Consigne — Recopiez intégralement, sans rien changer, le texte sur l'importation des véhicules d'occasion au Burkina Faso.

Texte fourni —
━━━━━━
En définitive, la filière d’importation des véhicules d’occasion date de la période des indépendances et connait aujourd’hui un développement fulgurant en raison de l’incapacité du pays à proposer des véhicules neufs d’une part et de l’accroissement de la classe moyenne d’autre part, dans un contexte où le transport en commun demeure insuffisant. Par ailleurs, cette filière tend à se développer en raison de la mondialisation, favorisant l’ouverture des marchés mondiaux par la mise en place de circuits plus ou moins formels et accessibles aux plus modestes. Cette activité fonctionne de façon artisanale. Un meilleur encadrement des acteurs par l’État permettra de professionnaliser le secteur en plein essor. Cependant, aucune restriction liée à l’âge des véhicules n’existe au Burkina Faso comme c’est le cas dans certains pays de la sous-région (Sénégal, Côte d’Ivoire). Cette situation engendrera un parc automobile vétuste avec plus d’émission de gaz polluants.
Dr Vincent ZOMA,
Université Joseph Ki-Zerbo,
Département de Géographie
E-Mail : vincentzoma3@gmail.com
Références
Dabilougou Alain, 2005, Importation de véhicules d’occasion : un deal très juteux, [En ligne], https://img2.lefaso.net/spip.php?page=web-tv-video&id_article=9290&rubrique3, Consulté le 03/03/2022.
━━━━━━
Enregistrements —
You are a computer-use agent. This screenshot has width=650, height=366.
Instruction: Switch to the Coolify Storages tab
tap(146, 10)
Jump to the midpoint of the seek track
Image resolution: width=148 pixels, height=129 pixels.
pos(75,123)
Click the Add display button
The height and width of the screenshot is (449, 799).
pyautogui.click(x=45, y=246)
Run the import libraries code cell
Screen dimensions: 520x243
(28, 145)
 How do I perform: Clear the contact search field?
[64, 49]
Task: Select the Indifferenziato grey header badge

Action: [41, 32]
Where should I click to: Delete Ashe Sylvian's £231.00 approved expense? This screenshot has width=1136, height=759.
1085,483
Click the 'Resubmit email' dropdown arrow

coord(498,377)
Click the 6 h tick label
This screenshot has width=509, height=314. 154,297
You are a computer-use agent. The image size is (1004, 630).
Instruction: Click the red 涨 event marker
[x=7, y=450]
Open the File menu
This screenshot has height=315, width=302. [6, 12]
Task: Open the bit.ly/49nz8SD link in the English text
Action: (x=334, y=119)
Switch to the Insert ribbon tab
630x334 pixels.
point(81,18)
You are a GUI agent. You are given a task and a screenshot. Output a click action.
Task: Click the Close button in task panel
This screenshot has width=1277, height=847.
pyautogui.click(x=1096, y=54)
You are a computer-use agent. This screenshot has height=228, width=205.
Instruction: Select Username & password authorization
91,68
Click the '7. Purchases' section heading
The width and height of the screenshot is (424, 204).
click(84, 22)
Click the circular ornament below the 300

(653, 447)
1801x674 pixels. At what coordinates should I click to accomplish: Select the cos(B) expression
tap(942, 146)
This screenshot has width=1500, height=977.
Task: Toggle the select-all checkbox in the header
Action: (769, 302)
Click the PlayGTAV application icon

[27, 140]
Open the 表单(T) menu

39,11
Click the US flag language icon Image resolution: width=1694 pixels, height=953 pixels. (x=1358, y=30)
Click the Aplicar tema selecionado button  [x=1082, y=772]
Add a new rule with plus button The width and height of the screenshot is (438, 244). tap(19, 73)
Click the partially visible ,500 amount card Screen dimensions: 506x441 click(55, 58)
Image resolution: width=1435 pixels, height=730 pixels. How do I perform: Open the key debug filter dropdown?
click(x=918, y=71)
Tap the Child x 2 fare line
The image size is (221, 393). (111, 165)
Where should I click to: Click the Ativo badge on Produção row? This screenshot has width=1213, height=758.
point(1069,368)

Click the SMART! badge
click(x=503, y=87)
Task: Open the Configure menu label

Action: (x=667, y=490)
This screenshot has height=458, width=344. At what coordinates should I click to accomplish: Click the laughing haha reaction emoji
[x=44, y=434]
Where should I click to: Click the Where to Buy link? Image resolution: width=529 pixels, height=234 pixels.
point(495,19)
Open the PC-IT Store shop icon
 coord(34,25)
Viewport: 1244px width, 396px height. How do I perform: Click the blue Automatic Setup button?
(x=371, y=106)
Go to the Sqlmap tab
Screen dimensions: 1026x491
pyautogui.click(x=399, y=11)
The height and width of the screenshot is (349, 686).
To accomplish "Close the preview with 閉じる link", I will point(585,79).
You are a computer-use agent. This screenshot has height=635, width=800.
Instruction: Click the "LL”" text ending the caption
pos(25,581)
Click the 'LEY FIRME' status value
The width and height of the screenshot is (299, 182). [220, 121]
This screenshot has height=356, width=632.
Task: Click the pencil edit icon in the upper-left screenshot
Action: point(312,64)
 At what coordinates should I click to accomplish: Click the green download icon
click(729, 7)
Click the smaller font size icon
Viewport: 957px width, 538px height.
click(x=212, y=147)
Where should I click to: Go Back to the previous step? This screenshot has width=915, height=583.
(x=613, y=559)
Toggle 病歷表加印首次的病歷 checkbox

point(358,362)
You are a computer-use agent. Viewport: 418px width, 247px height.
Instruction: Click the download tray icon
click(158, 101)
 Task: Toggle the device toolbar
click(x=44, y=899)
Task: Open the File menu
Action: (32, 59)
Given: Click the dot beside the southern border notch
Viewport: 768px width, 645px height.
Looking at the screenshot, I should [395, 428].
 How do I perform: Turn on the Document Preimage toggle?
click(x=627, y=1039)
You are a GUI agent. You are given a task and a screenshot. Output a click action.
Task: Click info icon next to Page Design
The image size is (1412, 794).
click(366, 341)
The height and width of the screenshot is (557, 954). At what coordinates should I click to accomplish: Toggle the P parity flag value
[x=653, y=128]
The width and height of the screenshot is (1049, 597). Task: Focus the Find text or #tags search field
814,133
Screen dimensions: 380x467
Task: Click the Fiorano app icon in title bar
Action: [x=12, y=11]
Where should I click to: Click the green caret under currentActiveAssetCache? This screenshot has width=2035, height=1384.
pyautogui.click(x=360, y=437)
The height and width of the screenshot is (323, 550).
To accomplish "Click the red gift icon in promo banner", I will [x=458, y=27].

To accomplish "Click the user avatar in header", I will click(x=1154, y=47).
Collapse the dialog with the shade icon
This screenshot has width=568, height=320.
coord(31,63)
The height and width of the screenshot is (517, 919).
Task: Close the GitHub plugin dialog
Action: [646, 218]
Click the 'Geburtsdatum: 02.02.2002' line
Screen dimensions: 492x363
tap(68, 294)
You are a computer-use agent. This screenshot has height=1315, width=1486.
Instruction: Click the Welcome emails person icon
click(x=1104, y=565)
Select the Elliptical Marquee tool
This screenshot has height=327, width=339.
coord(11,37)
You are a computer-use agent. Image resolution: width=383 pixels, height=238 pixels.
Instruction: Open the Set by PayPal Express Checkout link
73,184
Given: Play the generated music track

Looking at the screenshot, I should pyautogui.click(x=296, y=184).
━━━━━━
Bonne réponse —
En définitive, la filière d’importation des véhicules d’occasion date de la période des indépendances et connait aujourd’hui un développement fulgurant en raison de l’incapacité du pays à proposer des véhicules neufs d’une part et de l’accroissement de la classe moyenne d’autre part, dans un contexte où le transport en commun demeure insuffisant. Par ailleurs, cette filière tend à se développer en raison de la mondialisation, favorisant l’ouverture des marchés mondiaux par la mise en place de circuits plus ou moins formels et accessibles aux plus modestes. Cette activité fonctionne de façon artisanale. Un meilleur encadrement des acteurs par l’État permettra de professionnaliser le secteur en plein essor. Cependant, aucune restriction liée à l’âge des véhicules n’existe au Burkina Faso comme c’est le cas dans certains pays de la sous-région (Sénégal, Côte d’Ivoire). Cette situation engendrera un parc automobile vétuste avec plus d’émission de gaz polluants.
Dr Vincent ZOMA,
Université Joseph Ki-Zerbo,
Département de Géographie
E-Mail : vincentzoma3@gmail.com
Références
Dabilougou Alain, 2005, Importation de véhicules d’occasion : un deal très juteux, [En ligne], https://img2.lefaso.net/spip.php?page=web-tv-video&id_article=9290&rubrique3, Consulté le 03/03/2022.